◆ Objective
Count the lines below that contain the string "perform". Reply with that number alone.

=== Information given ===

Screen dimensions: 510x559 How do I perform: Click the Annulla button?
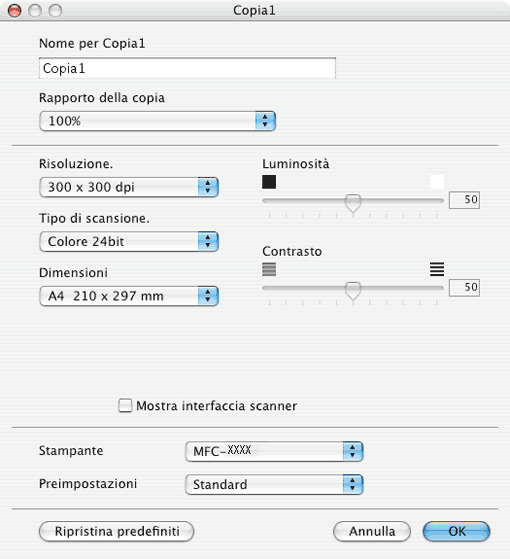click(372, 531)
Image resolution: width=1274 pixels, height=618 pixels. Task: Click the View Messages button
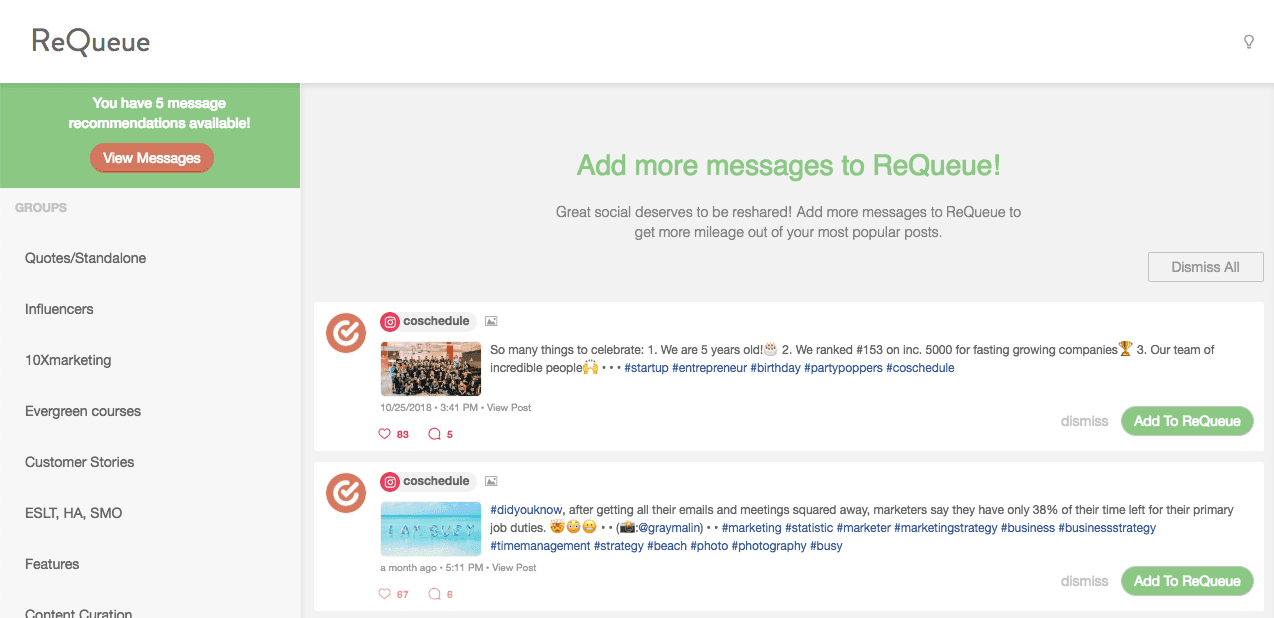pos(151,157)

===
=== Information given ===

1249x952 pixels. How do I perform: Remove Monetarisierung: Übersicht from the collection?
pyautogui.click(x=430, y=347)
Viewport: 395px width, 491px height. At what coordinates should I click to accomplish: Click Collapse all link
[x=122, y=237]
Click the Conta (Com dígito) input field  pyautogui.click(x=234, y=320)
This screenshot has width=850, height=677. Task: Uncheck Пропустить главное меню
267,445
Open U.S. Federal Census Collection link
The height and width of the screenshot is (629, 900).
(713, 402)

===
=== Information given ===

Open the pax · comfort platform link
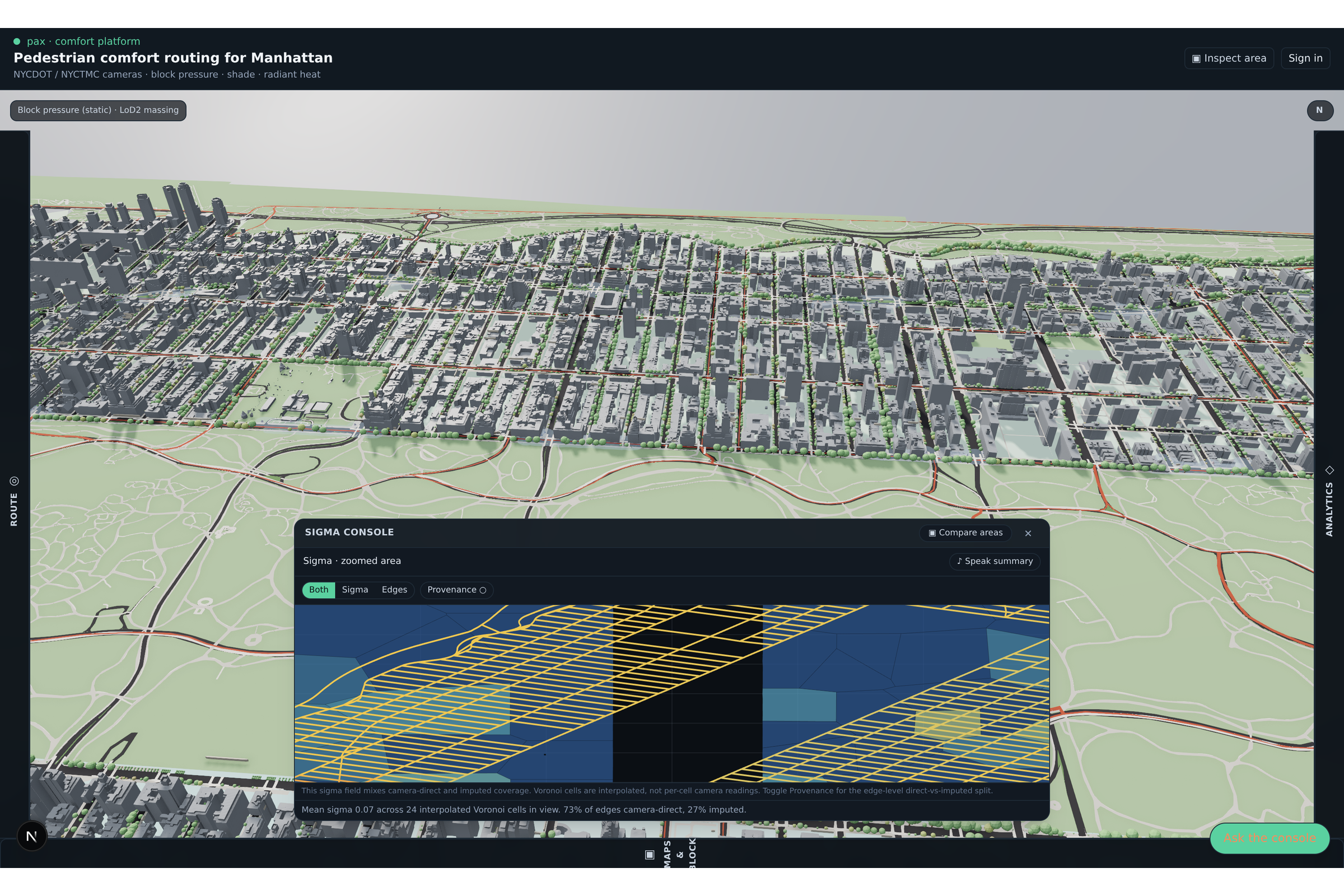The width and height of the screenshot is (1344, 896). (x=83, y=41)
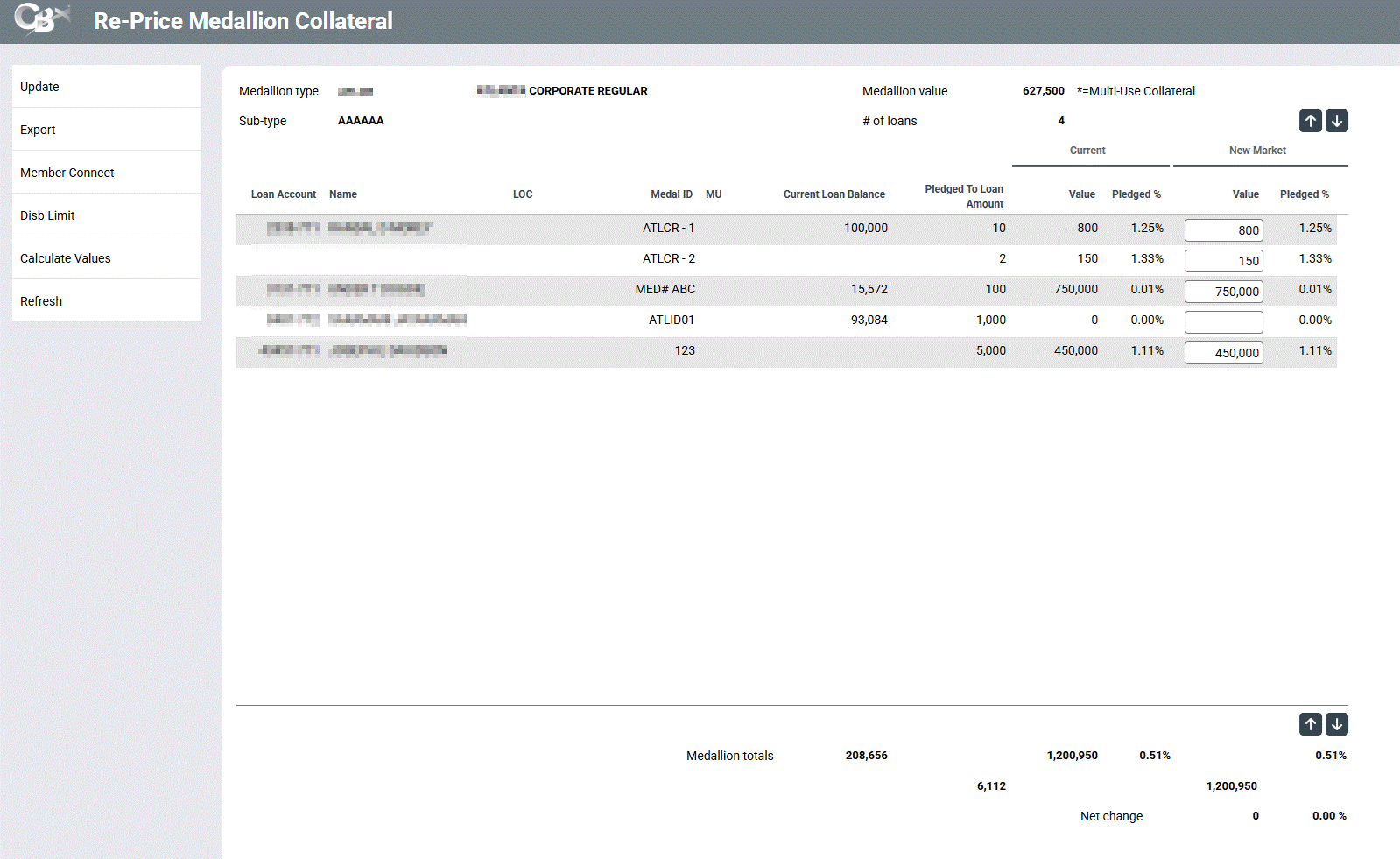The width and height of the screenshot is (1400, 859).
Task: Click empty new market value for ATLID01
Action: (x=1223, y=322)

===

◆ Result below
2